Rolf Schmolling(non-registered)
Hi Tim,

I might take some picture of the meter display (after all my English is not that good) to better explain it. I there a way to post this here? There is another similar meter of the profiling (able to measure flash too), forgot the name. The Gossen has a scale for Zones too linked to the display of EV-measures, but the needle display is superior, in my opinion. (No display in the spotmeter optics though). R.
Tim Layton Fine Art
Hi Rolf, thank you very much for sharing this information. I think this will be very helpful for people.

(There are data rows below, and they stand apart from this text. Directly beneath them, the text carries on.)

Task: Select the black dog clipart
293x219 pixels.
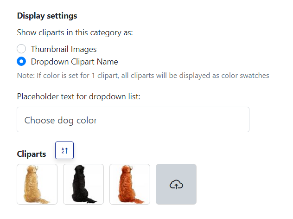Action: [x=83, y=184]
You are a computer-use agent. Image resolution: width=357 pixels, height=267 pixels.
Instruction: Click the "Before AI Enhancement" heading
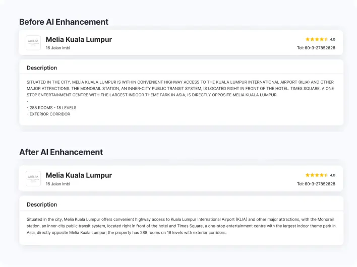tap(64, 22)
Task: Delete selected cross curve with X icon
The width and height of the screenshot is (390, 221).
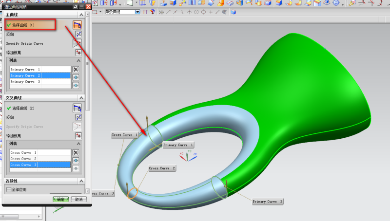Action: (76, 152)
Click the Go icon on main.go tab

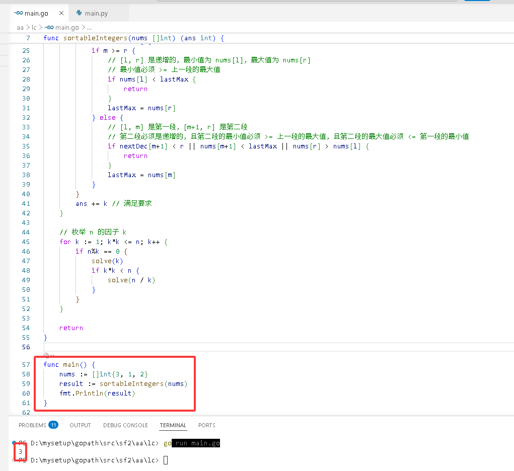click(x=18, y=13)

Rolf Schmolling(non-registered)
Hi Tim, while I do own an older Sekonic spotmeter it's suffering from some kind of problem with actually waking up on start properly. I prefer to use my Gossen Profisix with the Spotmeter attachment. My procedure (if I bother to measure contrast, especially with smaller formats) would be so: search and measure the brightest thing, put it in VIII (the Gossen has an analog dial for shutter speed/aperture sets, which is linked to the analog meter needle, which needs to be zeroed in for Zone V) – which means the analog needle shows a (+)3 on the "sunny" side of the scale and I can then measure at length and directly read the contrast range to other parts of the image subject. The display has a range of 6 steps, three into each direction.
Very ingenious and – in my opinion – easier to read. The Gossen Profisix is not cheap but definitely not in the price range of the Seconiks. The spotmeter attachment is huge but the optics (to look through I mean) are nice. All available only used, but I got the meter for 80€ (I actually have two of them) and the spotmeter attachment for sth. like another 80€.